== TEXTO PROPORCIONADO ==
··········

Desde febrero de 2026, la NOAA ha adoptado un nuevo método para monitorear el ENSO (Oscilación del Sur de El Niño, que incluye El Niño, La Niña y la fase neutral). El principal cambio radica en que ahora los cálculos consideran el calentamiento global, ajustando las anomalías de la temperatura superficial del mar (TSM) en relación con el calentamiento promedio de los océanos tropicales, y no solo con la climatología histórica.
A pesar de esto, los indicios de calentamiento en el Pacífico son claros. Según el boletín más reciente de la NOAA, los sectores oriental y occidental del Pacífico ecuatorial ya presentan anomalías de al menos +0.5 °C. La región central (Niño 3.4), utilizada para monitorear el fenómeno, aún se mantiene neutral (+0.2 °C), pero ha estado calentándose de manera constante desde mediados de marzo, cuando abandonó el patrón de La Niña.
Al analizar los datos con la metodología tradicional (anomalías absolutas), el calentamiento se acentúa aún más, y en este caso, abril de 2026 podría haberse convertido en el primer mes con características de El Niño en el ciclo 2026/2027.
El siguiente gráfico muestra la evolución reciente de las anomalías de la temperatura superficial del mar en la región Niño 3.4. La anomalía absoluta (método antiguo) se muestra en rojo y la anomalía relativa (método nuevo) en amarillo.

En ambos casos se observa un calentamiento, pero con diferencias importantes: mientras que la anomalía relativa aún indica neutralidad, la anomalía absoluta ya alcanzó el umbral de El Niño (+0.5 °C) en la semana del 15 de abril, llegando a +0.7 °C en la semana más reciente.
Según la metodología anterior, si esta semana se alcanzara una anomalía de +1.0 °C, el mes de abril alcanzaría una anomalía de +0.5 °C, es decir, el primer mes con condiciones de El Niño. Considerando que las anomalías han estado aumentando en aproximadamente 0.2 °C por semana, no es imposible que evolucionen de +0.7 °C a +1.0 °C en los próximos días.
Sin embargo, esta metodología ya no se utiliza oficialmente y se presenta aquí únicamente con fines comparativos. Actualmente, los centros meteorológicos de todo el mundo siguen enfoques similares a los de la NOAA, que consideran el calentamiento global, un factor que tiende a retrasar la confirmación formal del fenómeno.
Burbuja de agua caliente y comparación histórica
El Niño forma parte de un ciclo natural en el Océano Pacífico ecuatorial, en el que se alternan periodos de enfriamiento y calentamiento a lo largo de los años. Este proceso está directamente relacionado con la dinámica de las aguas subterráneas: grandes volúmenes de agua más cálida o más fría se desplazan por la capa subsuperficial y, al llegar a la superficie, dan lugar a los fenómenos de La Niña o El Niño.

··········

== ÍTEMS PROPORCIONADOS ==
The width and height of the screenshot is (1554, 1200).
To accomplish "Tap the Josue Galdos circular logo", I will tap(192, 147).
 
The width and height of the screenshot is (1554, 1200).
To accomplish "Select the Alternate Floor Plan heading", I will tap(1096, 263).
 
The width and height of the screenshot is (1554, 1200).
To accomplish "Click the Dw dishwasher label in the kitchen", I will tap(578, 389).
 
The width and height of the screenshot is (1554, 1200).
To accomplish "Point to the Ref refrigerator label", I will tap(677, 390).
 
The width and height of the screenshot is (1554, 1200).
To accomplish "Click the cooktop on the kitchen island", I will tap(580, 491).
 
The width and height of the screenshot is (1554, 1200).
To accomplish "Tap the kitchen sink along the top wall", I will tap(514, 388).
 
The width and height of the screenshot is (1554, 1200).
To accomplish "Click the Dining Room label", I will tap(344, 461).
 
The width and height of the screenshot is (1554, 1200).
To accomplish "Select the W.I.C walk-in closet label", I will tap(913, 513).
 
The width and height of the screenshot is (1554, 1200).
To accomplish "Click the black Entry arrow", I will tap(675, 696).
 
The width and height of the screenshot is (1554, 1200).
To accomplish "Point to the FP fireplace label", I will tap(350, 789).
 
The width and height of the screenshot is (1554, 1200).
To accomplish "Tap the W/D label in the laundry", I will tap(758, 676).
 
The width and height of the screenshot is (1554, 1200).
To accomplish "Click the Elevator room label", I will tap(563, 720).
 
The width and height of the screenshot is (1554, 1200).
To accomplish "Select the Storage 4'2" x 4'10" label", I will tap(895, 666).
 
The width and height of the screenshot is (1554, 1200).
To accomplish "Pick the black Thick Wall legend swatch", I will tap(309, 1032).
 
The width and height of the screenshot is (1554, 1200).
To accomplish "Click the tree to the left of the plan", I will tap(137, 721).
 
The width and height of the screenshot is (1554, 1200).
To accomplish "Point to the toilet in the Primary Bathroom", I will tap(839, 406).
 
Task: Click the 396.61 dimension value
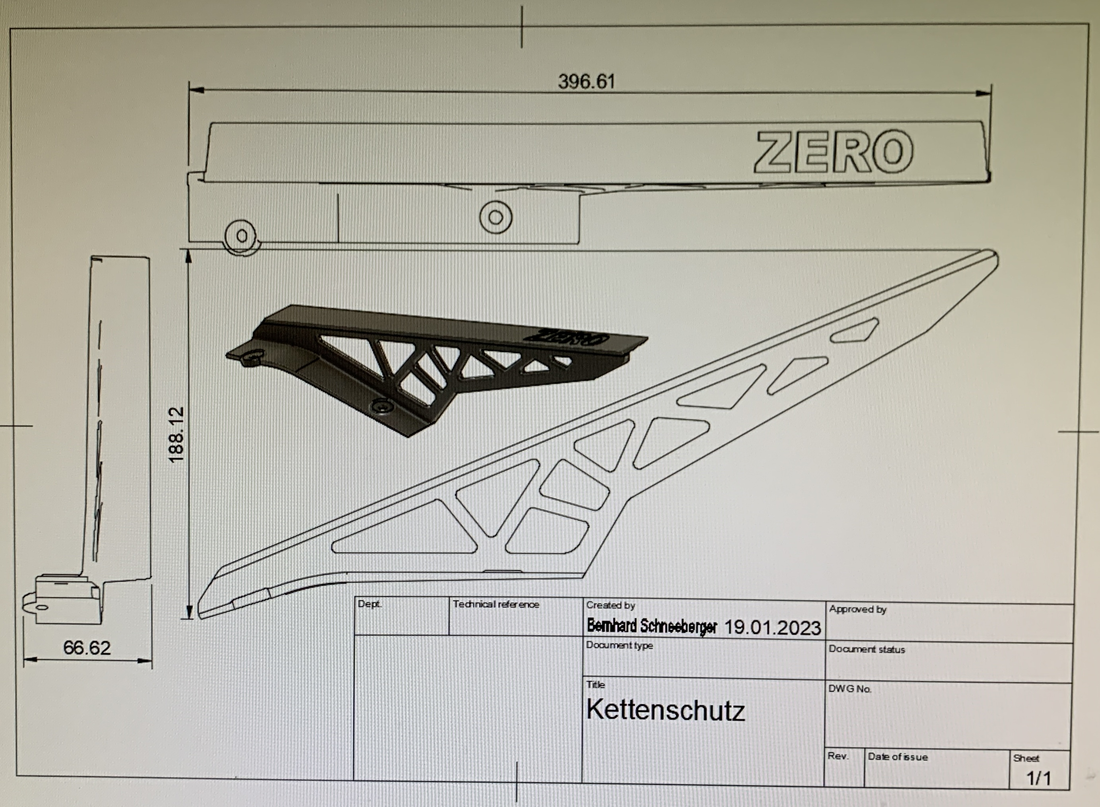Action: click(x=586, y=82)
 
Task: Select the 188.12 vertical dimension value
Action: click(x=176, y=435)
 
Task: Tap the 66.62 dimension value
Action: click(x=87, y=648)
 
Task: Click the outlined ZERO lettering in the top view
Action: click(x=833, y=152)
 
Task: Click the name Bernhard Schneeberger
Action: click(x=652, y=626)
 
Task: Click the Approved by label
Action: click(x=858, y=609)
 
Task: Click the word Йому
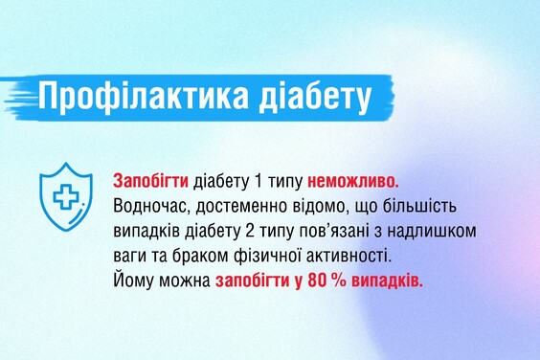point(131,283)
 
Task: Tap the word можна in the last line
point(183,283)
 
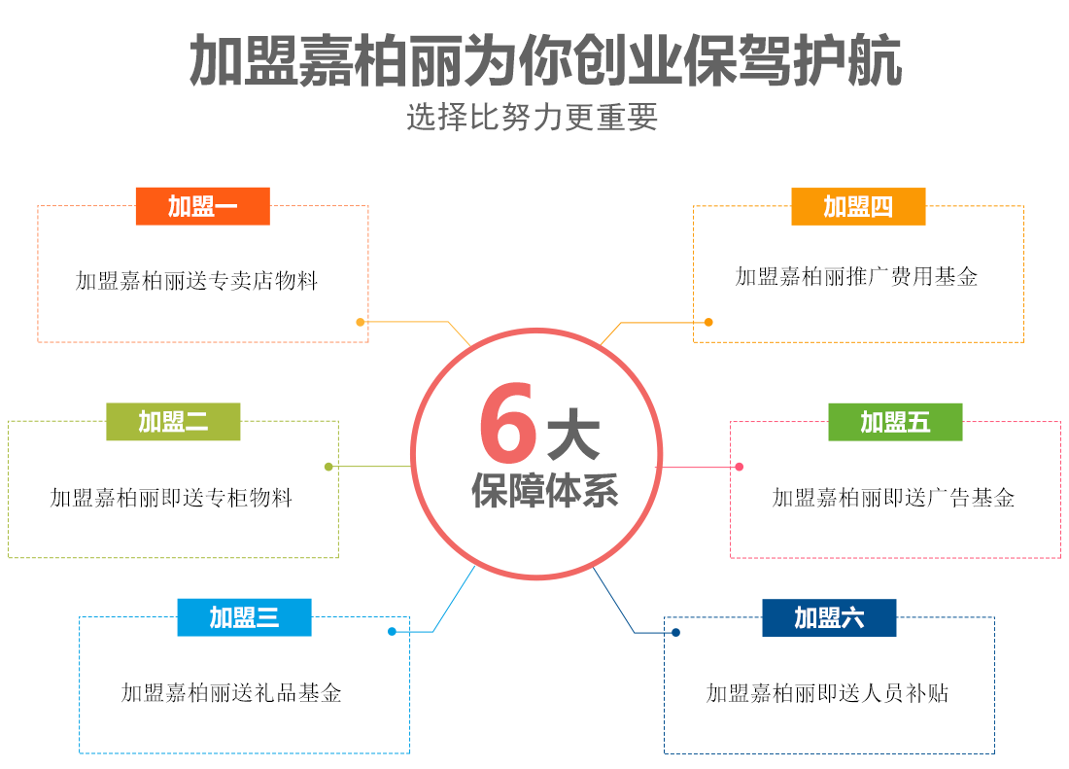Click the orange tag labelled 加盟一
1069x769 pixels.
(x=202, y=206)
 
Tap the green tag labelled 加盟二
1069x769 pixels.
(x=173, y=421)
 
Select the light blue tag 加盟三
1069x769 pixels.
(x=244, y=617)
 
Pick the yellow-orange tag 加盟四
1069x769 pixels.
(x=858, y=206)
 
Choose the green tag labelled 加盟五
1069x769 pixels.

··········

== EJERCICIOS PROPUESTOS ==
[1] En el texto sobre el monitoreo del ENSO, ¿en qué semana alcanzó la anomalía absoluta de la región Niño 3.4 el umbral de El Niño?
[2] Prolonga el texto sobre el monitoreo del ENSO a partir de su último párrafo.

== SOLUCIONES ==
[1] En la semana del 15 de abril.

[2]
Actualmente, una intensa burbuja de agua caliente en la capa subsuperficial (a una profundidad de 300 metros) asciende hacia la superficie. Las anomalías en esta región alcanzan entre 6 a 8 °C por encima del promedio, una clara señal de una fuerte acumulación de calor en el océano.
Cuando esta masa de agua emerja en el Pacífico central, El Niño se consolidará. Tal como Meteored ha anticipado en varias ocasiones, esto debería ocurrir entre finales de la primavera y principios del verano boreal.

Esta estructura no solo indica la formación del fenómeno, sino que también sugiere su posible intensidad. La evolución de las temperaturas subsuperficiales en el Pacífico central (entre 180°O y 100°O) ya sitúa al océano en niveles comparables a los observados durante El Niño 2023/2024, que contribuyó a récords mundiales de temperatura del aire sin precedentes.
Si el calentamiento continúa a este ritmo, el evento de 2026/2027 podría alcanzar niveles similares a los episodios más intensos jamás registrados, como los de 1982/83, 1997/98 y 2015/16.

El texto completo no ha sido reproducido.